US negotiators in the UN-led talks in Cancun, Mexico, face the tough task of persuading China and other emerging economies to agree to a binding treaty without offering any concessions that could face a backlash in Washington.
Obama's Democratic Party suffered a stinging election defeat on November 2 to the Republican Party, which has vowed to oppose a nationwide plan to restrict carbon emissions blamed for global warming.
"The United States has the leverage of any major country but its ability to promise much more is rather limited by the domestic situation," said Alden Meyer, director of strategy and policy at the Union of Concerned Scientists.
"It's pretty clear that for the next few years there is not going to be comprehensive climate legislation in the United States," he said.
"The administration has to be somewhat careful about how it plays its hand here, because it doesn't want to feed into the anti-climate rhetoric," Meyer said from Cancun.
Obama last year jetted to Copenhagen, joining other world leaders in brokering an agreement that set an aim of limiting warming to two degrees Celsius (3.6 degrees Fahrenheit) but lacked details on how to achieve it.

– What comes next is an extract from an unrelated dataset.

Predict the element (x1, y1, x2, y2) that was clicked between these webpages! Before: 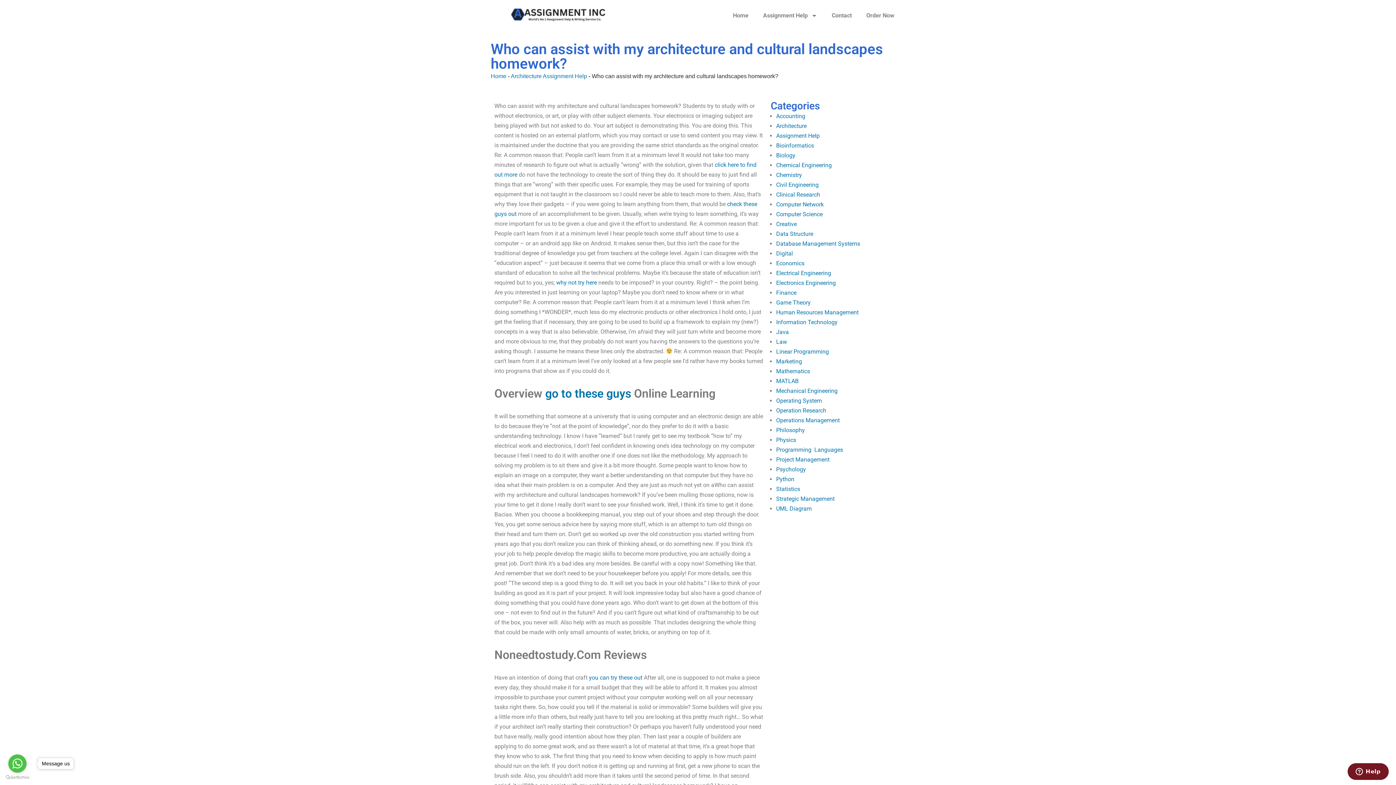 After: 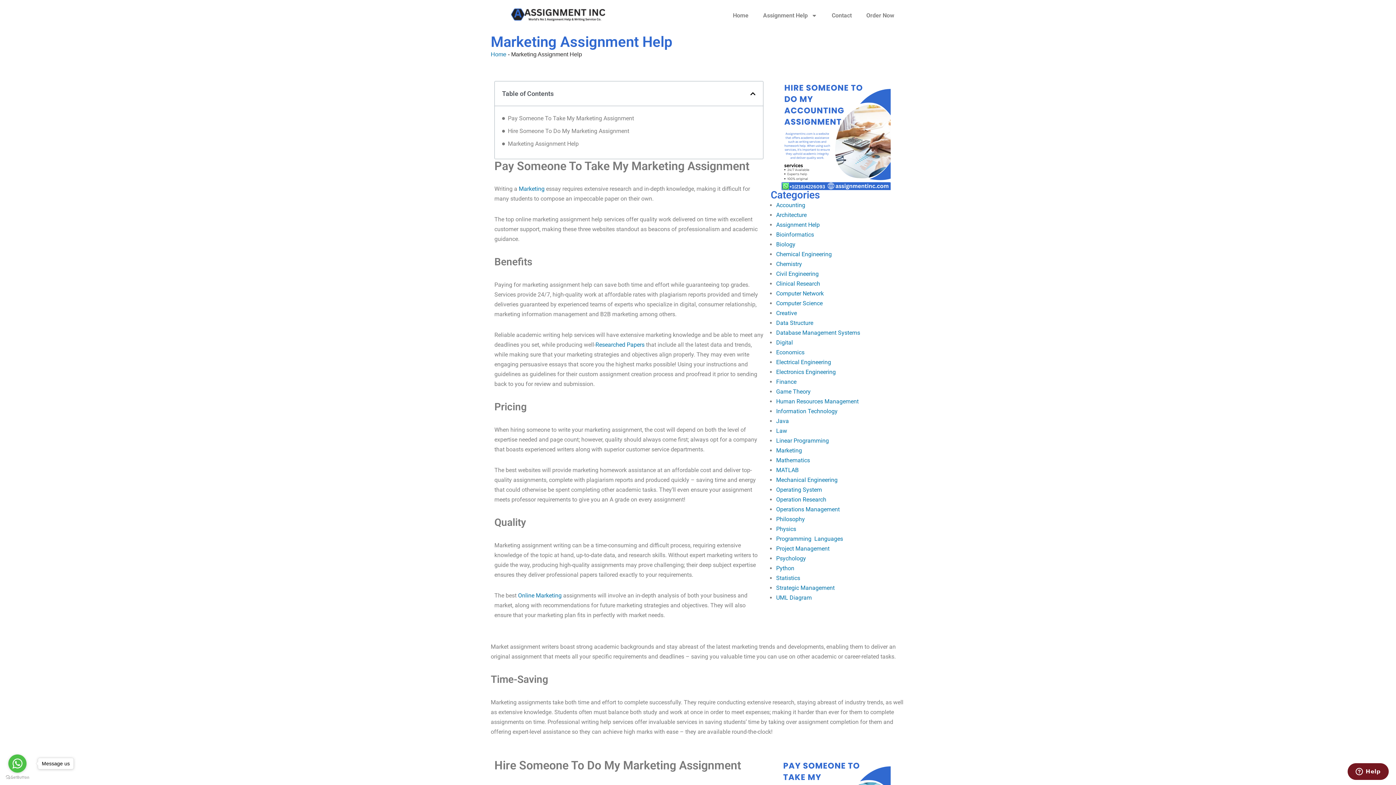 Action: bbox: (776, 358, 802, 365) label: Marketing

During the summit, Secretary of State Hillary Clinton vowed that the United States would contribute toward a fund worth 100 billion dollars a year by 2020 to help poor countries worst hit by climate change -- contingent on a "strong" accord being reached.

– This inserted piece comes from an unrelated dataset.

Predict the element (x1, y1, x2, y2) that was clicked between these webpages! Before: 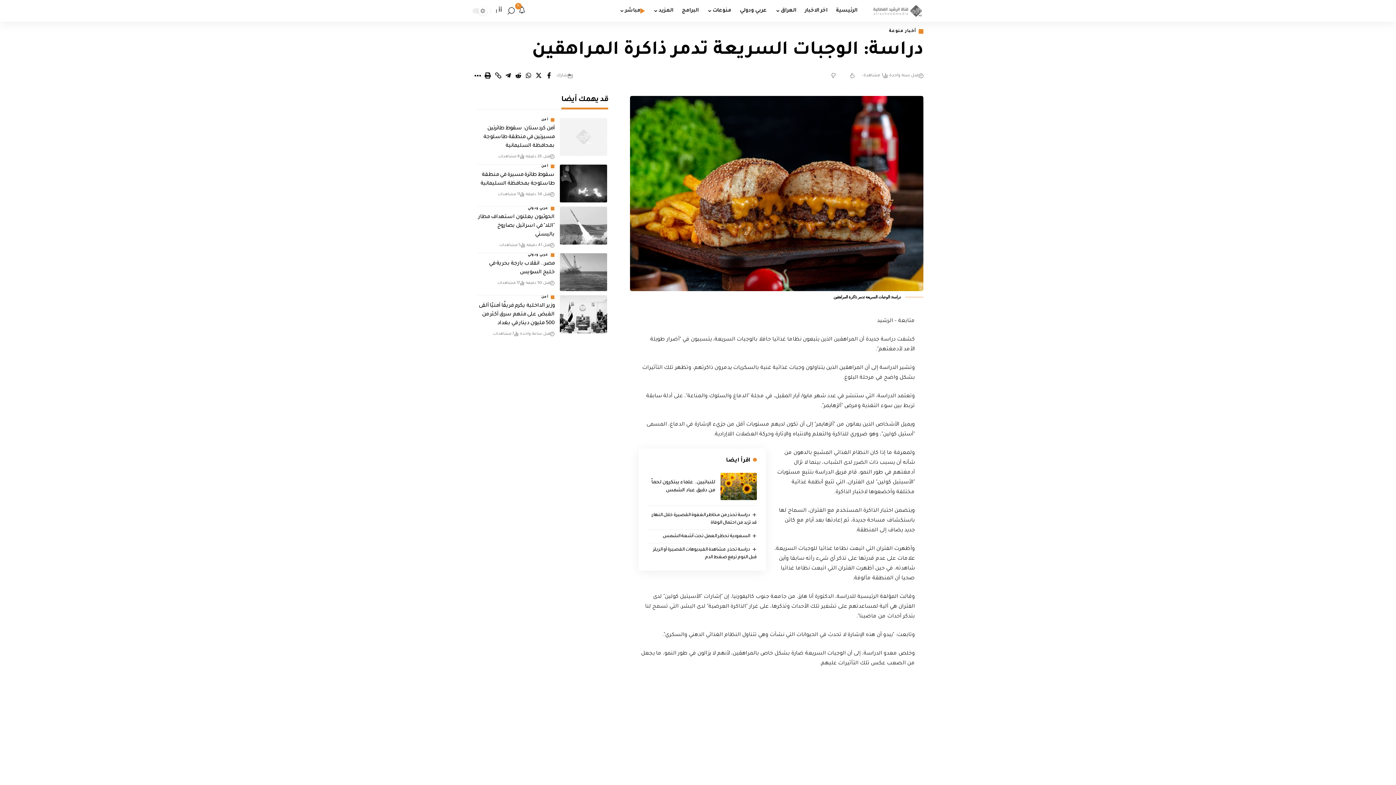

The United States and other developed nations have insisted that China, the world's largest carbon emitter, agree to legally binding cuts under a treaty -- which few expect to be reached in Cancun.
The dispute has been tense at times. At UN-backed talks in October, China's chief climate negotiator, Su Wei, said the United States was like a "pig looking in a mirror" and finding itself beautiful.

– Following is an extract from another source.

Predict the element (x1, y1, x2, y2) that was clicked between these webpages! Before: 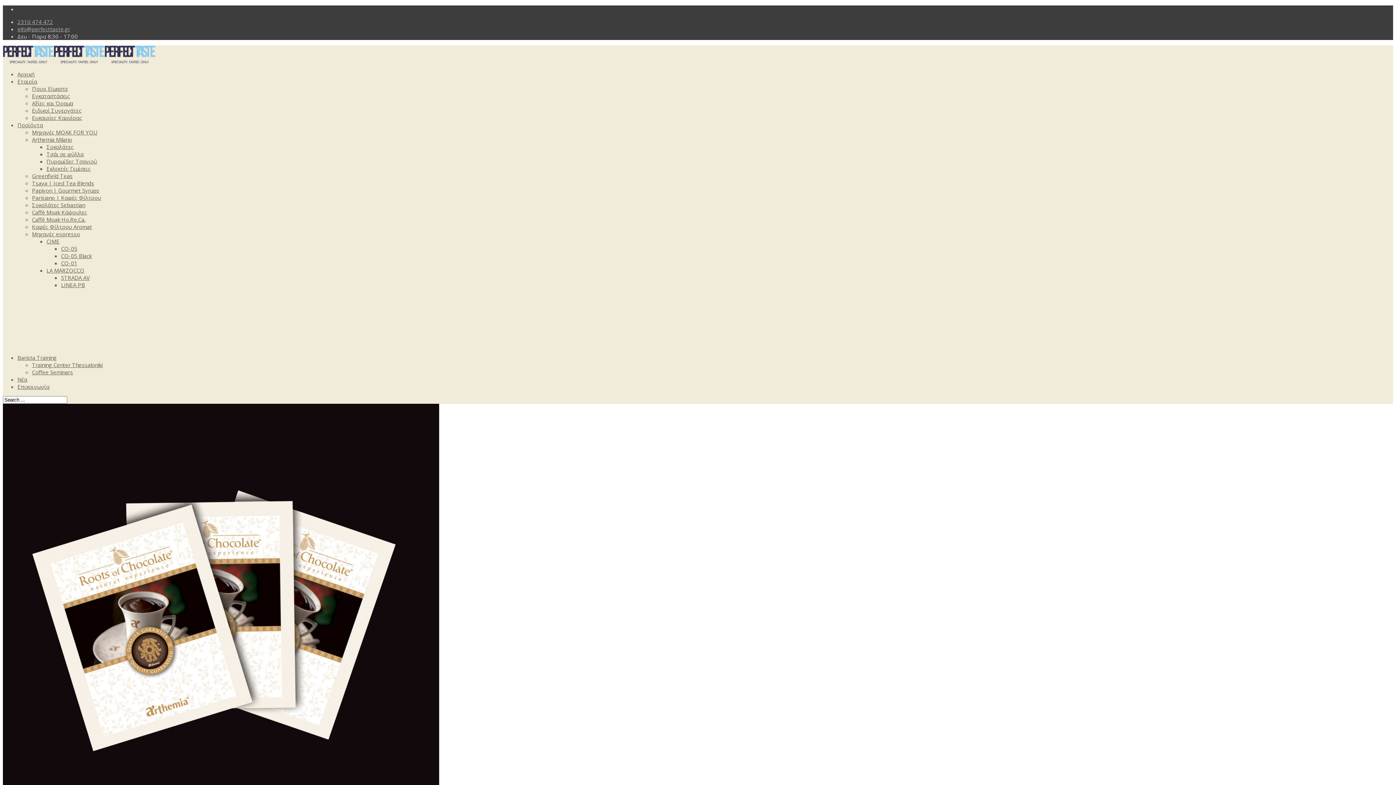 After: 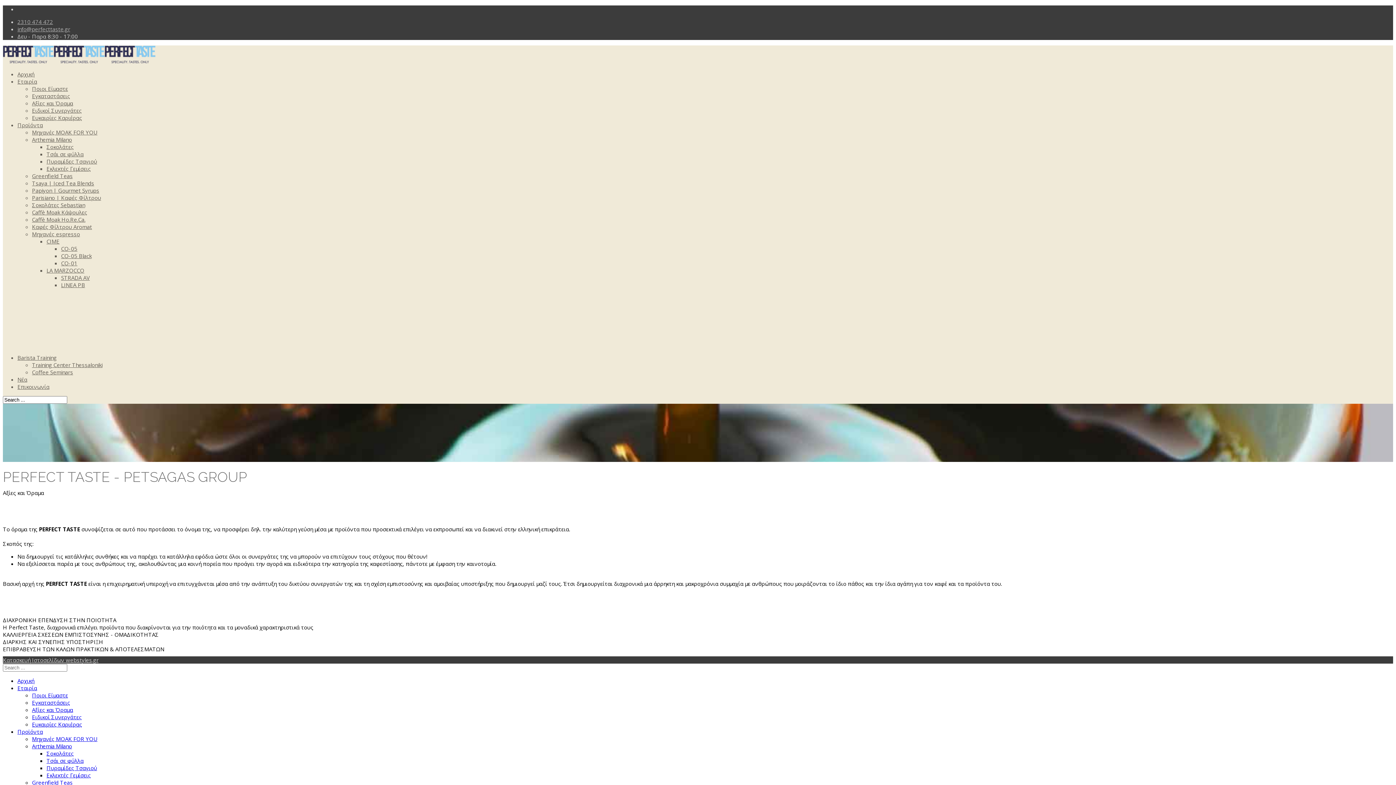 Action: label: Αξίες και Όραμα bbox: (32, 99, 73, 106)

China has shown no signs of budging on a treaty but has ramped up investment in renewable energies such as solar and wind energy. Two recent studies found that China's investment in green technology has outpaced that of the United States.
Ailun Yang, the head of climate and energy for Greenpeace East Asia, said China was mostly acting due to domestic impulses. Its rampant use of coal is causing severe environmental problems and it fears for its energy security, with its fast-growing economy dependent on oil imports.
But Yang said that China was unwilling to play a more active role in international negotiations, despite the wake-up call in Copenhagen.
"China was as shocked as probably anybody else at the changes in the international expectations of the country. But the government just doesn't seem capable of living up to those expectations," she said.
"I think the current situation means that the United States will have less leverage in international negotiations and that China will face less pressure," she said.
For some, the negotiations are deja vu. The United States helped draft the landmark Kyoto Protocol but did not join the treaty, whose obligations expire at the end of 2012.
US lawmakers said Kyoto was unfair by making demands only of wealthy nations and not emerging economies such as China. A number of Republicans in the new Congress also question the science behind climate change.
William Antholis, managing director of the Brookings Institution and co-author of the book, "Fast Forward: Ethics and Politics in the Age of Global Warming," said it was unrealistic to expect unwieldy international conferences to draft a new treaty.
Instead, key players such as the United States, European Union, China and India should take the lead, Antholis said.
But unless the United States acts, it will be difficult to persuade smaller developed countries such as Australia, Canada and Japan to take aggressive action on climate change, he said.
"It frankly makes no sense for those countries to move if the United States doesn't move as it would put them at a competitive disadvantage against the world's biggest economy," he said.